For those that follow my blog, you will find that I tend to post a few articles after DEF CON on the cool tools I end up purchasing every year from various vendors. One fun little gadget that I’m going to cover is the Wi-Fi enabled Keylogger called KeyGrbberer Wi-Fi Premium. You can learn more about this tool HERE as well.
To summarize a Keylogger, it is a tool designed to capture keystrokes. This may be for auditing purposes, recording for scripting reasons or something more malicious like spying on somebody. There are many variations of keyloggers on the market and some are useful for specific situations. For example, there are keyloggers that you can implant into most common model keyboards meaning they are connected to the actual internal chipboard and only can be detected by opening the keyboard. Another option is using keylogger software that is installed on a host system. The more common approach is placing a small device at the end of the keyboard connection so it can perform a man-in-the-middle connection between what keys are entered into the keyboard and transferred into the computer.
One other Keylogger like tool I saw for sale was a device placed between a desktop monitor and computer to log all video, compress the files and email them out. I didn’t get a live demo to see it in action but it sounded very cool.
The Keylogger Grabber Wi-Fi Premium is a USB option designed to connect to USB keyboard. There is a lower grade model that has less space and doesn’t include Wi-Fi with a cost of around $50 dollars. The Premium version offers 4 gigs of storage and Wi-Fi that is setup through updating a text file either edited directly or using the GUI software. The image at the top of this article is the model I picked up for $150 dollars.
The first step to use it is to configure it.
Option 1: Connect it to a keyboard and press the default keys to turn it into a USB hard drive, which are K, B and S simultaneously by default. Once it becomes a hard drive, I can create a new file called WIFI.txt with the wireless network information it should look to connect to (SSID, encryption, Password) and what email it should send reports to. Here is an example configuration.
Once the USB is unplugged and plugged back in to reboot, it will take a minute or so before it auto connects to the wifi network specified in wifi.txt. I found once it successfully connects to the wifi network, it will send a report to the specified email. Here is an example of what the email looks like. I didn’t capture many key strokes in this so think about future reports showing every keystroke entered.
Option 2: Do everything I just explained is to download the GUI from the Keylogger as a hard drive or find it online searching google for KL Tools.. Once installed, you can manage multiple keyloggers as long as they are on the same LAN. Here is a screenshot of all the options you can manage from this software.
You can access what was logged or push out configuration as shown. Notice I can change the default password to turn the Keylogger to a USB drive, do the basic settings and next page asks about the Wifi network and where to send emails.

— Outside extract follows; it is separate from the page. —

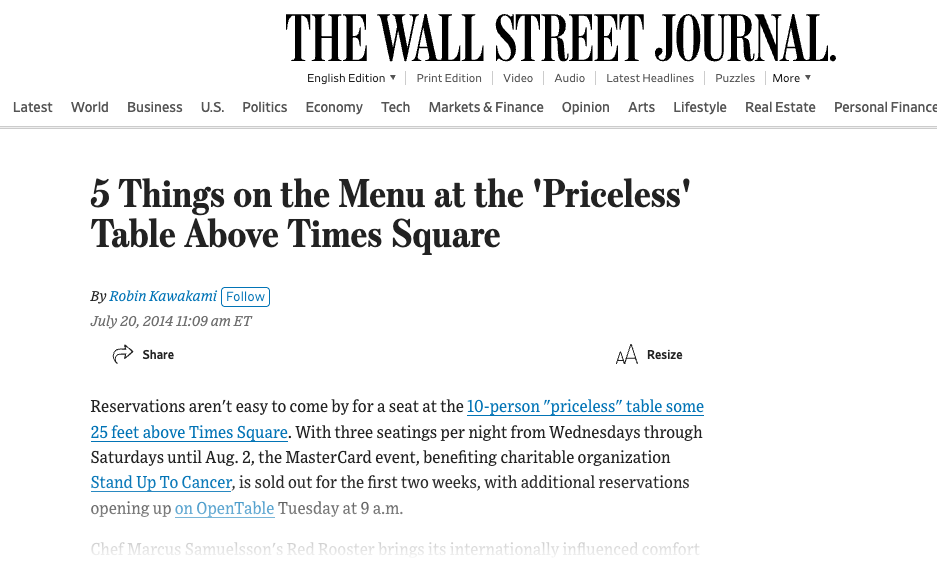Navigate to Markets & Finance
This screenshot has height=569, width=937.
point(486,107)
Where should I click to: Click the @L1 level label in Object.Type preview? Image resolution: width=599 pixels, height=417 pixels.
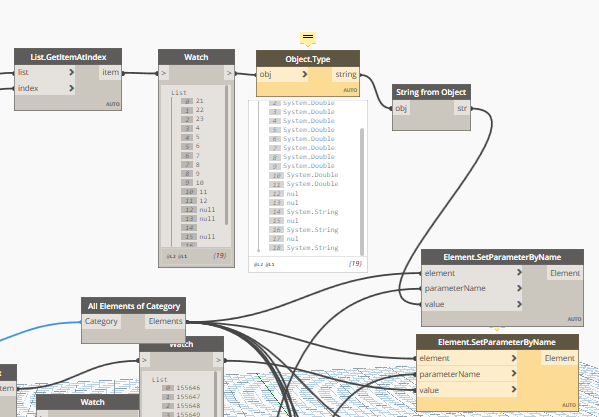coord(270,264)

I found the software has a few limitation during my initial testing. The scanning seems to be able to identify other keyloggers however sometimes it is unable to connect to the USB over Wi-Fi to pull down what was logged or sending the configuraiton. I was more successful plugging a keyboard directly into to the computer and access the keylogger directly to set it up and later connect to it over Wi-Fi. It also would be better if there was a manual method to confirm that the Wi-Fi is working verses waiting for the confirmation email. Sometimes I had to unplug and plug it back in to get it to work so that could be a concern if you are planting it in a very tight timeline (example while somebody is away from their desk to use the restroom). Worst case the Wi-Fi may not work but you still would have the 4 gigs of space to locally store what was logged.
Ideal Attack Goal: I set up my Keylogger to connect to a Wi-Fi SSID I broadcast from my cell phone. The goal is to plant the Keylogger at a target location and later access it from outside the building while sitting in my car. This way I can drive up at night and pull down what was logged without having to re-enter the building. I could later send new configuration to wipe it to hide my tracks. I tested it and it worked at my house (Keylogger does connect to my phone and I can access it from my laptop from another room). I can’t wait to use it in the near future.